What this task involves
Put the lines of the records below into a numbered list, omitting blank lines. Begin at the first line of the records and stop after the line that contains "Action: click(1602, 95)".
=== Records ===
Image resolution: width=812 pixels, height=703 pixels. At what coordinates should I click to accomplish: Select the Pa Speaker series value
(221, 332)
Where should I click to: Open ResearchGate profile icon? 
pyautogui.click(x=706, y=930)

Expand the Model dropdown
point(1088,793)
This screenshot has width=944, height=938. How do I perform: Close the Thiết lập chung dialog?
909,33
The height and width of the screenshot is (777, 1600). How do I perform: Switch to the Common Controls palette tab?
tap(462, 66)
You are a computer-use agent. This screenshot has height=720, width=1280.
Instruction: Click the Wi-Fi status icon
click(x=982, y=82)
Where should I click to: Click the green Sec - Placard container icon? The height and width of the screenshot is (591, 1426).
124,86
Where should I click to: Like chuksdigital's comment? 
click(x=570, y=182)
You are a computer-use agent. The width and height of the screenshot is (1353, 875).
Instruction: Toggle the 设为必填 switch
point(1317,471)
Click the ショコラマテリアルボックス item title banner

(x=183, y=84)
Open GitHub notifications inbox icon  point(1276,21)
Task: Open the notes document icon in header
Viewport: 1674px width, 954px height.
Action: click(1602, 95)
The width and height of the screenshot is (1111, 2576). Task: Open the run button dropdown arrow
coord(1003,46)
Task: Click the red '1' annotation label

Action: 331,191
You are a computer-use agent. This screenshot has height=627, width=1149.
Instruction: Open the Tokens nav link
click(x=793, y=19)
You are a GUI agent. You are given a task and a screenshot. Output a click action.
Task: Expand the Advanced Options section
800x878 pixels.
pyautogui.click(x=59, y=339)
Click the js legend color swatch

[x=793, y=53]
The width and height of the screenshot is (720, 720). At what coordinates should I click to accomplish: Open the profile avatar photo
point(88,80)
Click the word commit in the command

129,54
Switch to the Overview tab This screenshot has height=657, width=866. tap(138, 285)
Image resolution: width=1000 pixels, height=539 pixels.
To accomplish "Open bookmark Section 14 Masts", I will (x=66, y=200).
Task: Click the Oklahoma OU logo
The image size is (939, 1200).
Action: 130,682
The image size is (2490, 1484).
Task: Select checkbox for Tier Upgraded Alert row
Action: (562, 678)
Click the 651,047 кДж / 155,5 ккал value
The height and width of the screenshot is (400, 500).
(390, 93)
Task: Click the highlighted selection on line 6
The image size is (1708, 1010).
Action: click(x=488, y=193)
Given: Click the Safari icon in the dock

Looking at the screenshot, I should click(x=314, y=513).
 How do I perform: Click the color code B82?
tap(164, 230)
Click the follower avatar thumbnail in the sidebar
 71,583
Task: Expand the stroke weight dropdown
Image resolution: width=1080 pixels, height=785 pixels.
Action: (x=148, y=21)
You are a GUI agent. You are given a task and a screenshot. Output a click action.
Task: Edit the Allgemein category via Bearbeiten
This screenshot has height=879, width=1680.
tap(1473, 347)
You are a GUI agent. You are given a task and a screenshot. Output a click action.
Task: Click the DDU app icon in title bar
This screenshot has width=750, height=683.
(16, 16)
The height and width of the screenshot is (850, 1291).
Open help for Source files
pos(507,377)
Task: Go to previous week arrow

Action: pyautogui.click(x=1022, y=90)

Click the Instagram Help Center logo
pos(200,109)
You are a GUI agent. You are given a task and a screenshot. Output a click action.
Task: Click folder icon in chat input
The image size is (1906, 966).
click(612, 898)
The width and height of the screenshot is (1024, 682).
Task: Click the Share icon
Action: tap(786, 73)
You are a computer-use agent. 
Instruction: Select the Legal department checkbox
===
Exercise response
1. Image resolution: width=812 pixels, height=703 pixels. At what coordinates should I click to accomplish: Select the Pa Speaker series value
2. (221, 332)
3. Where should I click to: Open ResearchGate profile icon? 
4. pyautogui.click(x=706, y=930)
5. Expand the Model dropdown
6. point(1088,793)
7. This screenshot has width=944, height=938. How do I perform: Close the Thiết lập chung dialog?
8. 909,33
9. The height and width of the screenshot is (777, 1600). How do I perform: Switch to the Common Controls palette tab?
10. tap(462, 66)
11. You are a computer-use agent. This screenshot has height=720, width=1280.
12. Instruction: Click the Wi-Fi status icon
13. click(x=982, y=82)
14. Where should I click to: Click the green Sec - Placard container icon? The height and width of the screenshot is (591, 1426).
15. 124,86
16. Where should I click to: Like chuksdigital's comment? 
17. click(x=570, y=182)
18. You are a computer-use agent. The width and height of the screenshot is (1353, 875).
19. Instruction: Toggle the 设为必填 switch
20. point(1317,471)
21. Click the ショコラマテリアルボックス item title banner
22. (x=183, y=84)
23. Open GitHub notifications inbox icon  point(1276,21)
24. Task: Open the notes document icon in header
25. Viewport: 1674px width, 954px height.
26. Action: click(1602, 95)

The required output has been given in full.